PROBLEM DESCRIPTION
Put the lines of the records starting at the line that contains "Describe the element at coordinates (100, 223)" and ending at the line that contains "pyautogui.click(x=108, y=82)" into a JSON list of strings, one string per line and no blank lines.

DATASET: Begin

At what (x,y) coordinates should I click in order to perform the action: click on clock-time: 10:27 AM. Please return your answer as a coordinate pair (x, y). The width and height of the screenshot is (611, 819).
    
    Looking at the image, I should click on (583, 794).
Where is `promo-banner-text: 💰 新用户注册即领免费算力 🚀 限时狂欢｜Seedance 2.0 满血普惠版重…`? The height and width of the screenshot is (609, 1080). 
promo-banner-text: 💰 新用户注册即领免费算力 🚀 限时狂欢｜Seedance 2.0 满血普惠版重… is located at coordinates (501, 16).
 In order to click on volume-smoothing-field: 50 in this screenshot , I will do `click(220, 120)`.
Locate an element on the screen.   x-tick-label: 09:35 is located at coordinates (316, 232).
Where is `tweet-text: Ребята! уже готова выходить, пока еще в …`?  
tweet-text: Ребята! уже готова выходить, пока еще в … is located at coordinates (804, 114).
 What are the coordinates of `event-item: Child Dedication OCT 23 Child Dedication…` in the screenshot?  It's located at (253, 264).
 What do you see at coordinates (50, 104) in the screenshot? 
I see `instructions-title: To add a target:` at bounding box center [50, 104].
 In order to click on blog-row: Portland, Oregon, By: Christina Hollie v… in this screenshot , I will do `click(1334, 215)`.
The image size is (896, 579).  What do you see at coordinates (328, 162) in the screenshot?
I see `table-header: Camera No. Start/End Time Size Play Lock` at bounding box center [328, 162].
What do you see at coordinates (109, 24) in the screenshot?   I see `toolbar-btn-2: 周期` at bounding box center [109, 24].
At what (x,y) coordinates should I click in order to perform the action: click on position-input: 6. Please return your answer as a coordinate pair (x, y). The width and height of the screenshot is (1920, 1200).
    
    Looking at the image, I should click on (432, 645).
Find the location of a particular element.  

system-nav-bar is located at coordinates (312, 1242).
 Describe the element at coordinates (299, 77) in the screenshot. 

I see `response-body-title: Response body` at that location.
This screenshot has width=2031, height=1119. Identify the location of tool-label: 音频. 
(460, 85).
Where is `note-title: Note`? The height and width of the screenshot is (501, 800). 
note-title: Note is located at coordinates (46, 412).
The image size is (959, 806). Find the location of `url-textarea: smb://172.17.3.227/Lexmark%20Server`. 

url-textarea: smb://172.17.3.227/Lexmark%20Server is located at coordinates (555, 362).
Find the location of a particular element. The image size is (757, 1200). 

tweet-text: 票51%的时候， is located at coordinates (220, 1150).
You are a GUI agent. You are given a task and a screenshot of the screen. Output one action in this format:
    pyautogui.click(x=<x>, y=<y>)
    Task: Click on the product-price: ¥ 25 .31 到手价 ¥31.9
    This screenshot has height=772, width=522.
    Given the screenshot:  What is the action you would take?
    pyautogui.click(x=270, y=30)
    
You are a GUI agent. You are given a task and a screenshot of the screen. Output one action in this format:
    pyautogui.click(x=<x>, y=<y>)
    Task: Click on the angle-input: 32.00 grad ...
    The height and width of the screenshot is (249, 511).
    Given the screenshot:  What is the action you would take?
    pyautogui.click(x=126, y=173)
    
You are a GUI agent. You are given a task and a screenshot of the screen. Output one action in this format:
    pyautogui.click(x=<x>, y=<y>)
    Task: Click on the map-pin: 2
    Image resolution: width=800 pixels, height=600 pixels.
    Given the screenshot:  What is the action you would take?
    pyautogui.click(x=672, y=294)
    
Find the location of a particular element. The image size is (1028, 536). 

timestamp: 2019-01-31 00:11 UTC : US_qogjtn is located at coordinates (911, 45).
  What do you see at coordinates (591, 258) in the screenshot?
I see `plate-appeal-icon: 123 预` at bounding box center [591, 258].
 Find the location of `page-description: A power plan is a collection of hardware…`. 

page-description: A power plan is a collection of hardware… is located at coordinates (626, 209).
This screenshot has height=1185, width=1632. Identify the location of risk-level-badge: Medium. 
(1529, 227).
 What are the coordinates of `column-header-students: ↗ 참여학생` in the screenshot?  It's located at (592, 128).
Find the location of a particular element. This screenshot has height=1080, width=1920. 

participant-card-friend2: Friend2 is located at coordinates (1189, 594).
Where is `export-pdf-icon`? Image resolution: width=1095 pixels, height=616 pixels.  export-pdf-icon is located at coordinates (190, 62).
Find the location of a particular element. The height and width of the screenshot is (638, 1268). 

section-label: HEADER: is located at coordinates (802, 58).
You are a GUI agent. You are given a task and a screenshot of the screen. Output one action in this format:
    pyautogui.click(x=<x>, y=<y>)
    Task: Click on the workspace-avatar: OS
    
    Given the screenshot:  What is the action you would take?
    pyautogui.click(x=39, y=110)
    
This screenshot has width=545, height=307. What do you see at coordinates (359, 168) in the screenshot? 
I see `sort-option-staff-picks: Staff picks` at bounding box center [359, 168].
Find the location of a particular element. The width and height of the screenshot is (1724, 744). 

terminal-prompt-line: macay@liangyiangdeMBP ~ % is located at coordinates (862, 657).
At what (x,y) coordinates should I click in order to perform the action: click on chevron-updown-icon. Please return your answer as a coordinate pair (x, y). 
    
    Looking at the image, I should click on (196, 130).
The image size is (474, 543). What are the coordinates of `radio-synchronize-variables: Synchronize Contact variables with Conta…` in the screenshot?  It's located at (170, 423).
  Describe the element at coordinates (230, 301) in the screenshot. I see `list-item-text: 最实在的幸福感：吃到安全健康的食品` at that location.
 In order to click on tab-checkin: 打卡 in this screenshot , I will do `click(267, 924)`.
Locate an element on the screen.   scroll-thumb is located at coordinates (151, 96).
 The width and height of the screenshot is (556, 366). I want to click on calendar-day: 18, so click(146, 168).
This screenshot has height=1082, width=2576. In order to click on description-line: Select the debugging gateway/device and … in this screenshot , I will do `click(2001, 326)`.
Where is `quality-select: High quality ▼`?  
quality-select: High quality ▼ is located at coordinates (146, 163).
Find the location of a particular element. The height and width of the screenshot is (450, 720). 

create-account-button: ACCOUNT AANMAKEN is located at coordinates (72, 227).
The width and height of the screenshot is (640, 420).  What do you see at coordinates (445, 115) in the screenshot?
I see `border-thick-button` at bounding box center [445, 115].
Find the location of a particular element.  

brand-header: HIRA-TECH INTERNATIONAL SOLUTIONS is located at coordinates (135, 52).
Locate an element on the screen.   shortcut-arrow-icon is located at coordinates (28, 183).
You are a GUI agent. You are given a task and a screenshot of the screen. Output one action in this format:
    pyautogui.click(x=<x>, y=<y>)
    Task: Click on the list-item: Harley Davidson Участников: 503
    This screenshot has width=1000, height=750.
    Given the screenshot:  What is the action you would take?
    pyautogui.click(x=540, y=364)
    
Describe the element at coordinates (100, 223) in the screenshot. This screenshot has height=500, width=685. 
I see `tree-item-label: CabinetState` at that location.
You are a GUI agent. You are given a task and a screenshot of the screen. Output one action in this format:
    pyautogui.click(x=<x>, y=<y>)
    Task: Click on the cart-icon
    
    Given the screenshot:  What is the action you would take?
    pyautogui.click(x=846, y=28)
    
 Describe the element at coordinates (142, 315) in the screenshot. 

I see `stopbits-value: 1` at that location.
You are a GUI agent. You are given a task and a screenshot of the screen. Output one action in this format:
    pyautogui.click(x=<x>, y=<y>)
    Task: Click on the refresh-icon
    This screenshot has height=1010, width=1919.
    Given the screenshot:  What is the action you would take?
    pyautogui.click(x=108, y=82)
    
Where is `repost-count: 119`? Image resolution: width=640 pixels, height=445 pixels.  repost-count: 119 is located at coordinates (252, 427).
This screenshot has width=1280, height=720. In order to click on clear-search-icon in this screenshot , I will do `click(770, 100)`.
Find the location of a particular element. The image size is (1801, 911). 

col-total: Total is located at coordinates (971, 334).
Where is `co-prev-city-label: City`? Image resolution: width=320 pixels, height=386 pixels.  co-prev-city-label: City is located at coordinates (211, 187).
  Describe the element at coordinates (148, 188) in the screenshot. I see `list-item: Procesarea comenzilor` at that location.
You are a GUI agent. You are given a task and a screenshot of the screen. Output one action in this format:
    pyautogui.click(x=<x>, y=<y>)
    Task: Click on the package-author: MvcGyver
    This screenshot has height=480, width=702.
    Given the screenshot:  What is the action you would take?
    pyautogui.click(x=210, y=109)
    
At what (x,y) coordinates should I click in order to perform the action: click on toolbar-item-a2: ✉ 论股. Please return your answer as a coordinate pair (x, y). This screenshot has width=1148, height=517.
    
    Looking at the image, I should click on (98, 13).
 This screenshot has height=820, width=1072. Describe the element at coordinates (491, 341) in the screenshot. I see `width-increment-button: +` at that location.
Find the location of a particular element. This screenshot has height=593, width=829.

DATASET: End

ANSWER TO THIS TASK
[
  "Describe the element at coordinates (100, 223) in the screenshot. This screenshot has height=500, width=685. ",
  "I see `tree-item-label: CabinetState` at that location.",
  "You are a GUI agent. You are given a task and a screenshot of the screen. Output one action in this format:",
  "    pyautogui.click(x=<x>, y=<y>)",
  "    Task: Click on the cart-icon",
  "    Given the screenshot:  What is the action you would take?",
  "    pyautogui.click(x=846, y=28)",
  " Describe the element at coordinates (142, 315) in the screenshot. ",
  "I see `stopbits-value: 1` at that location.",
  "You are a GUI agent. You are given a task and a screenshot of the screen. Output one action in this format:",
  "    pyautogui.click(x=<x>, y=<y>)",
  "    Task: Click on the refresh-icon",
  "    This screenshot has height=1010, width=1919.",
  "    Given the screenshot:  What is the action you would take?",
  "    pyautogui.click(x=108, y=82)"
]